### [AIM]
Could you edit the records below so that each "icon" becomes "button", keep everything else the same, and omit the pictures from your answer?

### [PROVIDED MATERIAL]
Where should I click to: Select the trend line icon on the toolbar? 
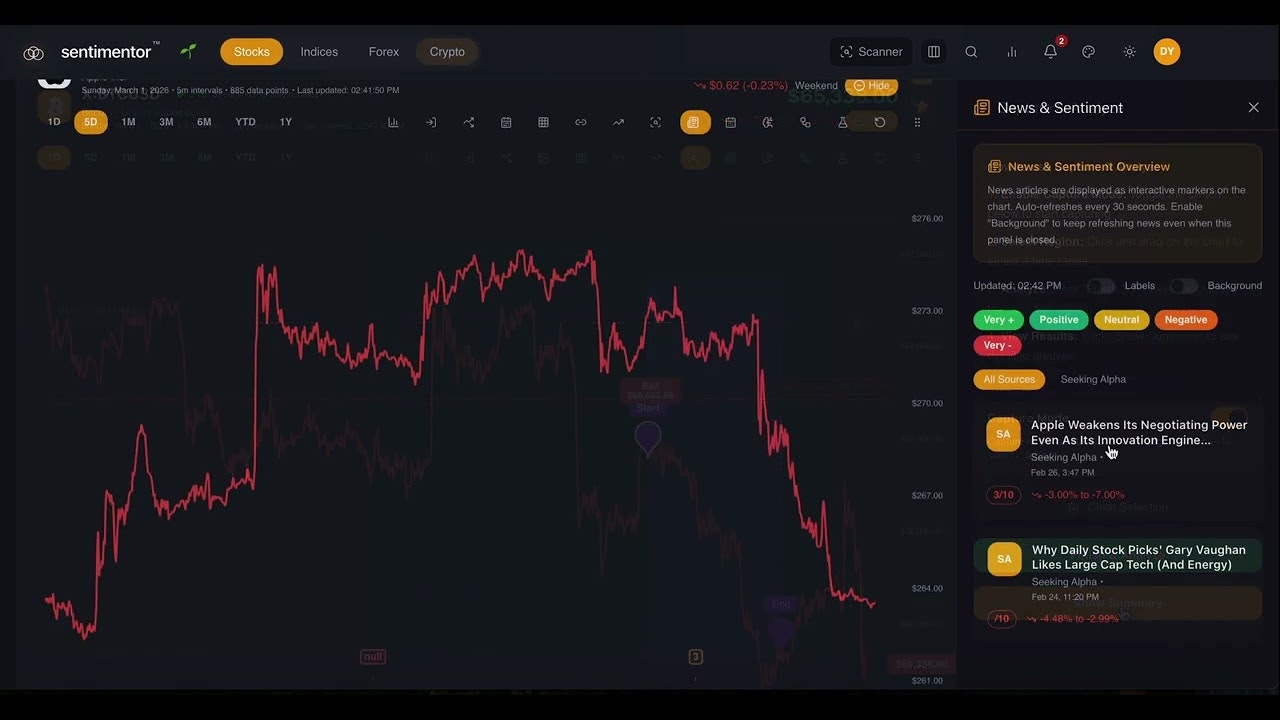click(617, 121)
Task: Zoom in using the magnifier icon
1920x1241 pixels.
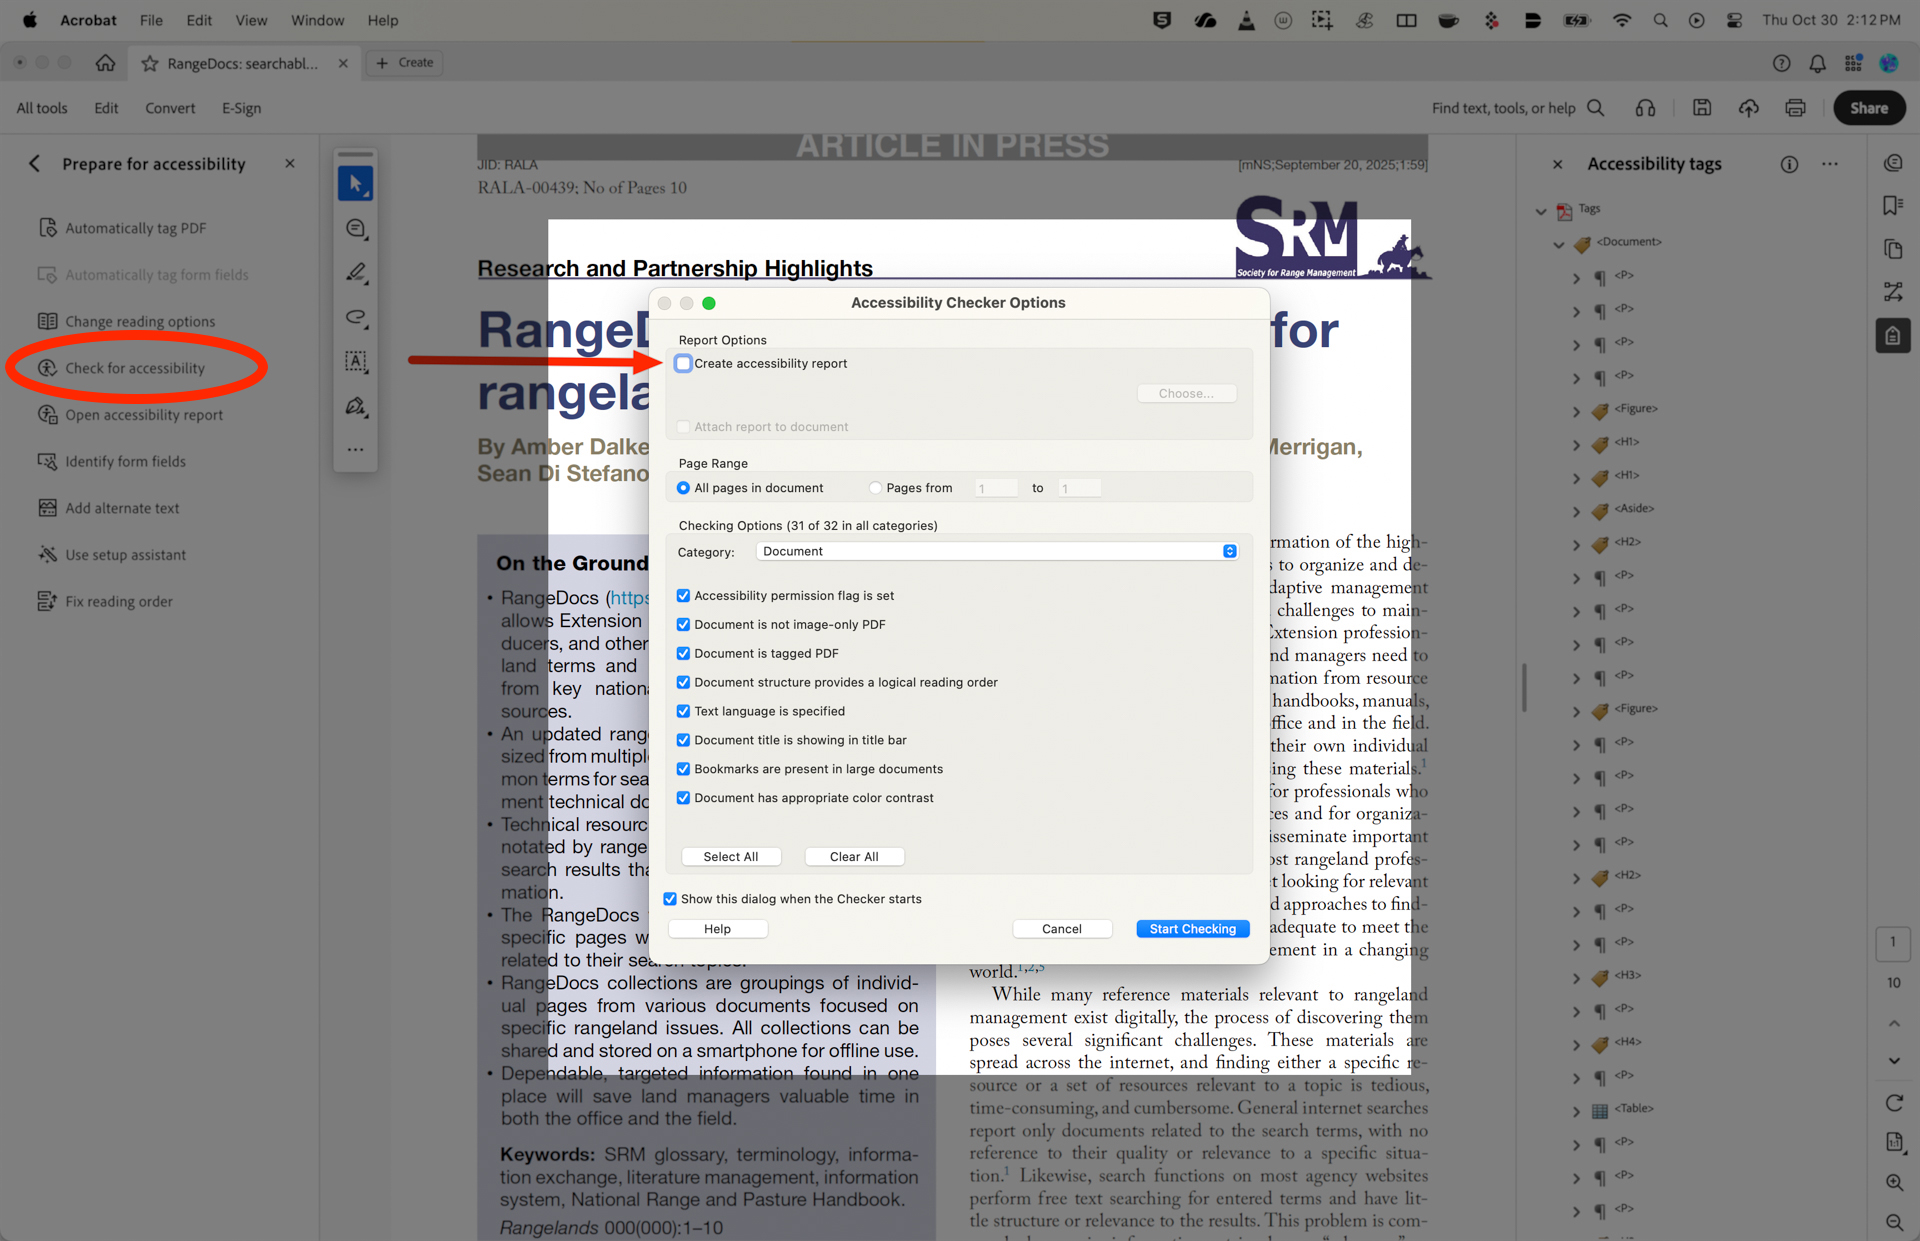Action: 1894,1183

### [COMPLETE ANSWER]
Where should I click to: Select the trend line button on the toolbar? 
click(617, 121)
Task: Zoom in using the magnifier button
1920x1241 pixels.
Action: 1894,1183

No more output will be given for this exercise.